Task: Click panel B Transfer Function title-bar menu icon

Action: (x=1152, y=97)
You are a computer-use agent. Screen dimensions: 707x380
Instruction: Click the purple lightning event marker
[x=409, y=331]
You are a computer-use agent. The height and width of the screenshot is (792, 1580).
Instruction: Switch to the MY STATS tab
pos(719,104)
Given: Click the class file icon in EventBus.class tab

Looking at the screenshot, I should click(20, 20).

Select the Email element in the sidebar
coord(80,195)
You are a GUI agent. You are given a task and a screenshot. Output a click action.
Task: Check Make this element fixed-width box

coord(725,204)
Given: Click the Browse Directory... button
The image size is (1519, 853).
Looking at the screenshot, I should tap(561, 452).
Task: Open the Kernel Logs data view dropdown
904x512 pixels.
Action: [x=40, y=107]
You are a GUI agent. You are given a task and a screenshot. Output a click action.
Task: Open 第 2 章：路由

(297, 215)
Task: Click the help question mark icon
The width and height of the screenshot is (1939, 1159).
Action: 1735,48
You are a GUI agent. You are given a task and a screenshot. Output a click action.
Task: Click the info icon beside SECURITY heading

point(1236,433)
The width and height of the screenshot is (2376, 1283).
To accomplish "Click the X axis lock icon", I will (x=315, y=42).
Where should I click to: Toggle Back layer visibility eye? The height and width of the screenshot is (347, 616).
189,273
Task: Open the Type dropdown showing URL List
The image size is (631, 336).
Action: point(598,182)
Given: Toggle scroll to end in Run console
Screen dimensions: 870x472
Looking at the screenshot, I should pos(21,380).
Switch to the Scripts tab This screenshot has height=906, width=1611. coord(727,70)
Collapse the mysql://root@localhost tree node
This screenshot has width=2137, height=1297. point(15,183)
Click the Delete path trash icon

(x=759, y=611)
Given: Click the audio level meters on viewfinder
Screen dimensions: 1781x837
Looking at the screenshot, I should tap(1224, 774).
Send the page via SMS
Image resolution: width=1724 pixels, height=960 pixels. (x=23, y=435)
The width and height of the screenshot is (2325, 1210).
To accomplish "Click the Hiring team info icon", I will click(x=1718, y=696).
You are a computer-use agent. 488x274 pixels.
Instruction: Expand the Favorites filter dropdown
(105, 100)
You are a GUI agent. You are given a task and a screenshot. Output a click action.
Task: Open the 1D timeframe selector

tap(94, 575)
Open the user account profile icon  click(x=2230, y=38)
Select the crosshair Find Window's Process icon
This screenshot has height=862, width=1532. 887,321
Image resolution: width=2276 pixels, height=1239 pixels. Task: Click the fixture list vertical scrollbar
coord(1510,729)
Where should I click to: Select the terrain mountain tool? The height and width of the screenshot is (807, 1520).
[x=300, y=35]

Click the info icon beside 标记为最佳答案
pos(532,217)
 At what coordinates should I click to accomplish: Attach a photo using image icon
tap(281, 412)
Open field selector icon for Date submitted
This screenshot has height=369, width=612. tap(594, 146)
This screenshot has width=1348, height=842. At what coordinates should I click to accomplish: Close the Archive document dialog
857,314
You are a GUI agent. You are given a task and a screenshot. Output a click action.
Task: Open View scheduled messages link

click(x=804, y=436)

==================================================

- TASK DETAILS:
Each line of the records with the word "computer" in it is to be copied.

- SOLUTION:
You are a computer-use agent. Screen dimensions: 707x380
You are a computer-use agent. The height and width of the screenshot is (792, 1580).
You are a computer-use agent. 488x274 pixels.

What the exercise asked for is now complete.